**Texte fourni**
Voici par exemple un film où je ne dis que des vérités sur des images qui, toutes, sont insignifiantes ou fausses ; un film qui méprise cette poussière d’images qui le compose. Je ne veux rien conserver du langage de cet art périmé, sinon peut-être le contre-champ du seul monde qu’il a regardé, et un travelling sur les idées passagères d’un temps10.

Qu’il s’agisse des photos des amis et des compagnes d’hier, des extraits de films de Carné, ou des extraits de publicités vulgaires et de soap opera11, c’est cette diversité de la nature des images qui justement révèle la prose pour elle-même dans la voix off, et la sépare de l’inanité et de la non-cohérence des images entre elles. C’est ainsi que la « poussière d’images » créée par le montage manifeste cinématographiquement la puissance formelle et conceptuelle du texte prononcé par l’auteur. Debord dans In girum… est l’un des rares réalisateurs qui est arrivé à nous montrer une voix qui s’écrit. Et il a pu montrer cette voix off, en ne présentant justement que des images pauvres, ou des images riches (notamment certains portraits) dont la valeur est niée par un montage non-continu et volontairement disharmonieux. C’est cette opposition dialectique entre les images et le texte, moyen cinématographique de révéler un texte écrit pour être écouté, qui est à l’origine de l’usage des fragments visuels, des citations de réalisateurs, et des détournements d’images marchandes. Pour faire entendre l’unité d’une écriture, elle-même censée représenter l’unité d’une vie et l’unité de la critique radicale de la société, Debord n’offre aux spectateurs que des images partielles, des images mutilées. Images de l’aliénation, comme les extraits de publicité. Images d’amour et de liberté, avec les portraits photographiques de ses amis et de ses compagnes. Images du cinéma qu’il a aimées dans sa jeunesse, un type de cinéma qui a disparu : Les visiteurs du soir et Les enfants du Paradis de Marcel Carné, ou bien l’Orphée de Cocteau. Mais des images toujours incomplètes, brisées, fracturées, que l’on monte pour en exhiber le manque, et pour faire comprendre que cette incomplétude des images fait écho à la pureté de l’écriture prononcée par la voix impassible de Debord. Incomplétude des images d’In girum…, qui va jusqu’à réutiliser des passages de pur écran blanc et de pur écran noir de son premier film, celui de sa période lettriste : Hurlements en faveur de Sade (1952). Le réalisateur assume cette lutte entre la voix et les images au sein même de son film en affirmant dans le dernier tiers d’In girum… : « Ici les spectateurs, privés de tout, seront en outre privés d’images12 ».

**Informations fournies**
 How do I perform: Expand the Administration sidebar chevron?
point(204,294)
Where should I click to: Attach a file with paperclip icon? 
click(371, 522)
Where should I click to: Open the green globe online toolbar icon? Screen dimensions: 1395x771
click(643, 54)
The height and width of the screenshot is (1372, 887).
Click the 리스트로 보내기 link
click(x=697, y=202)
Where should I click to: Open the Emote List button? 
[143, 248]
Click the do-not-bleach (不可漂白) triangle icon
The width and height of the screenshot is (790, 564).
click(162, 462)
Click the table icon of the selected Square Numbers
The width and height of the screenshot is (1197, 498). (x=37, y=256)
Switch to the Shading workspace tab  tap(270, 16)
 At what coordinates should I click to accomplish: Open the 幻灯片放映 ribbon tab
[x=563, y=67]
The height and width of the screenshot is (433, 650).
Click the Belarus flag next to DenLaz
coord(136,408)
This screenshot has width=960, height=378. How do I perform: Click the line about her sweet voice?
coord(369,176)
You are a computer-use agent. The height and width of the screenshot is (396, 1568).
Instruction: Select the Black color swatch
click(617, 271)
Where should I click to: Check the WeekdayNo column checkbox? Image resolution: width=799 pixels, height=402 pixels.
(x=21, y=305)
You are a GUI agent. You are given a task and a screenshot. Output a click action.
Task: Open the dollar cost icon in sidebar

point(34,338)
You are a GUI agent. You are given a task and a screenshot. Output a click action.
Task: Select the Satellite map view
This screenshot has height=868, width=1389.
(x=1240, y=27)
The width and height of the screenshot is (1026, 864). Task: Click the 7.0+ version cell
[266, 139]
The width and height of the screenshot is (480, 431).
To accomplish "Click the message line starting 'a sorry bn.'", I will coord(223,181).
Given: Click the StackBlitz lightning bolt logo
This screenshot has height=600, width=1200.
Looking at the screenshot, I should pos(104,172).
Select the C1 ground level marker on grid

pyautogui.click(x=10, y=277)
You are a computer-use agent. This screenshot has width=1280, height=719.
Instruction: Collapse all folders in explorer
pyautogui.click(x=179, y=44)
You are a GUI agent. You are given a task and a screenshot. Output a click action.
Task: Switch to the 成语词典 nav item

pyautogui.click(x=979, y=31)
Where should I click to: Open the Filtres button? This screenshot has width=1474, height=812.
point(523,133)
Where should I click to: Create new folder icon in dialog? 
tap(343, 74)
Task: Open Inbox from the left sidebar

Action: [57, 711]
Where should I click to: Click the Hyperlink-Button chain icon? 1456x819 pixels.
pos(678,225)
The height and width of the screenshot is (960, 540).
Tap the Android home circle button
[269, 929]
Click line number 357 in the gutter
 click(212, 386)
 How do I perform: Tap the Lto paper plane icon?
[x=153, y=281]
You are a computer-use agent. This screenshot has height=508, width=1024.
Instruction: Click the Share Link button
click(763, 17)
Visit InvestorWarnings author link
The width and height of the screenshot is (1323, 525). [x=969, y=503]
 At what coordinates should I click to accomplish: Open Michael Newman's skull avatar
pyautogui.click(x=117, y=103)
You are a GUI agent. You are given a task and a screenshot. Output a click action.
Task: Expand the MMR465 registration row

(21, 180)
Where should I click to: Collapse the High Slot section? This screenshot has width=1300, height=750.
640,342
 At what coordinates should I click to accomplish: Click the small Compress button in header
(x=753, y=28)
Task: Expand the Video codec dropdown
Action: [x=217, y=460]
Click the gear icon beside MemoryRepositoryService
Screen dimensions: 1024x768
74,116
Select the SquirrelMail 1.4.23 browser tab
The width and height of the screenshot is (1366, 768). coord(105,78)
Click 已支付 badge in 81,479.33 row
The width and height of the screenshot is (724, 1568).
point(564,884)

**Le problème**
Écrivez la suite du texte sur In girum…, le film de Debord, après sa dernière phrase.

**Corrigé**
2. Passage d’un médium à l’autre, un film devient livre

Le réalisateur situationniste expérimente ici une écriture singulière, qui surgit dans le cinéma, pour rejoindre peu à peu la littérature. Ce passage de l’écriture, non pas par le cinéma, mais dans le cinéma, n’est pas seulement une innovation formelle, car toute créativité dans l’énonciation exprime un désir de produire un énoncé neuf. C’est ici qu’apparaît l’objectif mémorialiste de Debord. Il s’agit, comme l’explicite la voix off de l’auteur dans ce film, de « remplacer les aventures futiles que conte le cinéma par l’examen d’un sujet important : moi-même 13».

Le réalisateur renverse le projet créatif de son précédent film, La Société du spectacle, ne se satisfaisant pas de répéter une méthode artistique déjà expérimentée : avoir réalisé un pur film de détournements pour mettre en image sa théorie. Au contraire, il crée un champ de tension et une lutte dialectique, autrement dit il produit un rapport antagonique entre le texte et les images. On perçoit un aller-retour très riche entre la forme littéraire, la forme de l’essai d’une part, et le cinéma d’autre part. D’abord un scénario, où se déploie le texte pour une voix off de Guy Debord, prononcée de façon mélancolique et distanciée, se confrontant à une série d’images détournées, d’archives personnelles, d’extraits de films de qualités très diverses, et de longs travellings mélancoliques de la lagune de Venise. Puis une « édition critique » en 1990, où la voix off de Debord retrouve une fonction purement littéraire, accompagnée d’un appareillage de notes révélant l’origine de la plupart des textes classiques cités ou détournés, et quelques commentaires de l’auteur sur l’évolution historique du cinéma et du monde depuis 1978.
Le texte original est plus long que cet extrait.